Barack Obama continues to move upward slightly in our electoral projections on the strength of strong national tracking polls. Rasmussen attributes him with a lead — though it’s just one point — for the first time in ten days, while Gallup has him hitting the 50-percent barrier for just the second time all year, and expanding his lead over John McCain to 6 points overall. Our model has now more or less fully caught up with Obama’s “Lehman Leap”, and so he cannot expect too many more gains from inertia alone.

The state polling out today, however, presents a more complicated picture, including some decent results for John McCain:

Let’s start in Missouri, where a Research 2000 poll for the St. Louis Post-Dispatch gives McCain a 4 point lead. Research 2000 had been just about the only poll to show a lead for Obama in Missouri before, and with that evaporating, the state would seem to be pretty unlikely to change colors. Although Obama has a robust field operation in Missouri, he has not visited the state since July.

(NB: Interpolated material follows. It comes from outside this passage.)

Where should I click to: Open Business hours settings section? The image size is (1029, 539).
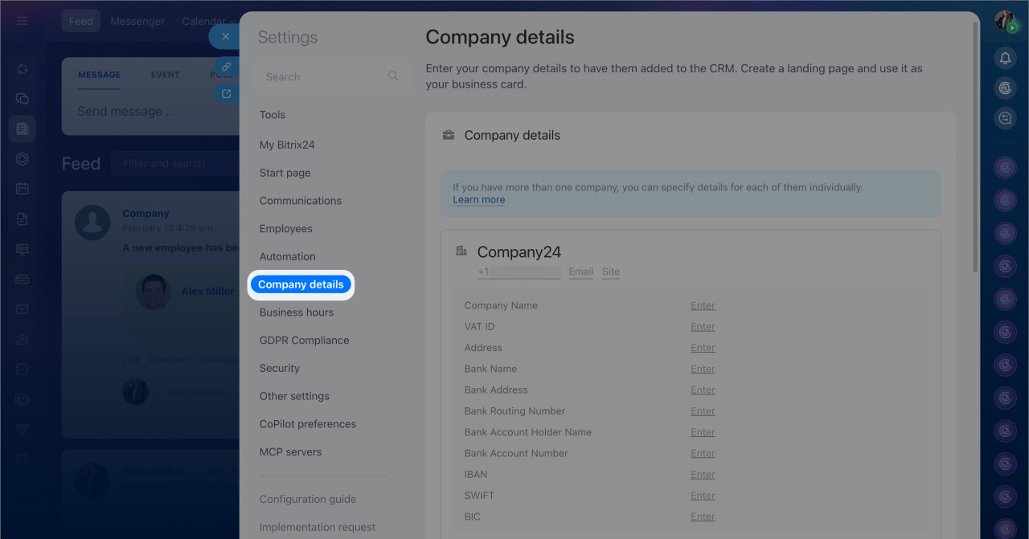(x=296, y=312)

Indiana — where the McCain campaign is gambling by not fielding a ground organization and which is partly in Chicago’s backyard — may present the more interesting opportunity.

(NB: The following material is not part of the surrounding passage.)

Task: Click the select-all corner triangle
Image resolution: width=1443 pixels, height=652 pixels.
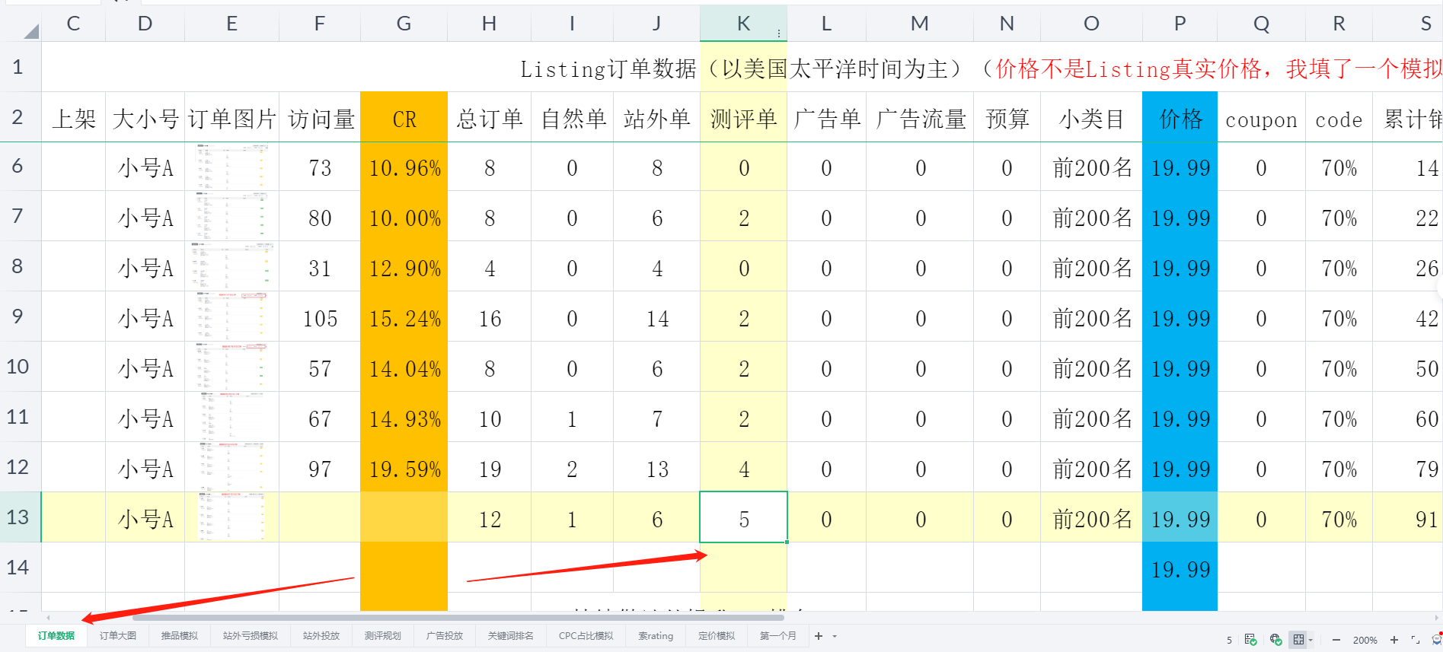Action: (30, 30)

Two new polls in Michigan, from ARG and EPIC-MRA (for the Detroit News) also show a tight race, with Obama leads of 2 points and 1, respectively. Each of these polls have had a slight Republican lean so far, and so they are not necessarily inconsistent with other polling that gives Obama a slightly more comfortable margin. Still, for the reasons I outlined at TNR last week, I think Michigan comes attached with more X-factors than, say, Pennsylvania or Wisconsin, and remains Obama’s most difficult defensive state.

The rest of these numbers are relatively inconsequential, although the Research 2000 poll in Maine, which I had completely missed when it came out last week, somewhat contradicts the Rasmussen polling suggesting that the race has tightened there.